Gustav Mahler (1860–1911)

Premiere: January 29, 1905, in Vienna, Austria

Approximate performance time is 26 minutes

Behind the music

In the winter of 1833, the German poet Friedrich Rückert suffered the deaths of two of his six children, both victims of scarlet fever. His three-year-old daughter, Luise, passed away on New Year’s Eve. Rückert’s son Ernst died on January 16, 1834, just twelve days after his fifth birthday. For the next several months, Rückert expressed his grief by composing hundreds of poems.

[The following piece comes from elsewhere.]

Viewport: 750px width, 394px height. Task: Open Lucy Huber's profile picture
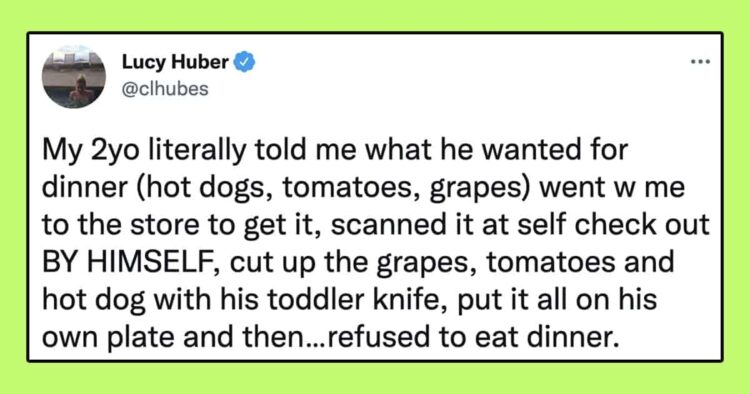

Rückert died in 1866. Six years later, many of the poems were published in a collection known as Kindertotenlieder (Songs on the Death of Children). In the summer of 1901, Mahler set three of the Rückert poems to music. Three summers later, Mahler composed two more songs, thus completing a cycle for solo voice and orchestra comprising five of the Rückert poems.

In the Composer's Words
Mahler told a friend: “I put myself in my thoughts into the situation of a man whose own child has died. When I really lost my daughter, I could not have written these songs anymore.”

By the time Gustav Mahler completed Kindertotenlieder, he and his wife Alma were the parents of two beautiful daughters: Maria (b. November 3, 1902) and Anna (b. June 15, 1904). Alma Mahler was greatly troubled by Gustav’s composition: “I exclaimed at the time: ‘For heaven’s sake, don’t tempt Providence!’” Alma Mahler’s worst fears were realized. In early July of 1907, three years after the completion of the Kindertotenlieder, Maria Mahler died of scarlet fever — the same disease that took the lives of Friedrich Rückert’s two children. Alma described her husband’s reaction: “Mahler, weeping and sobbing, went again and again to the door of my bedroom, where she was; then fled away to be out of earshot of any sound. It was more than he could bear.”

With his Songs on the Death of Children, Gustav Mahler created a work of breathtaking eloquence and poignancy. As the composer told his friend Natalie Bauer-Lechner: “it hurt me to write them, and I grieve for the world which will one day have to hear them, they are so sad.”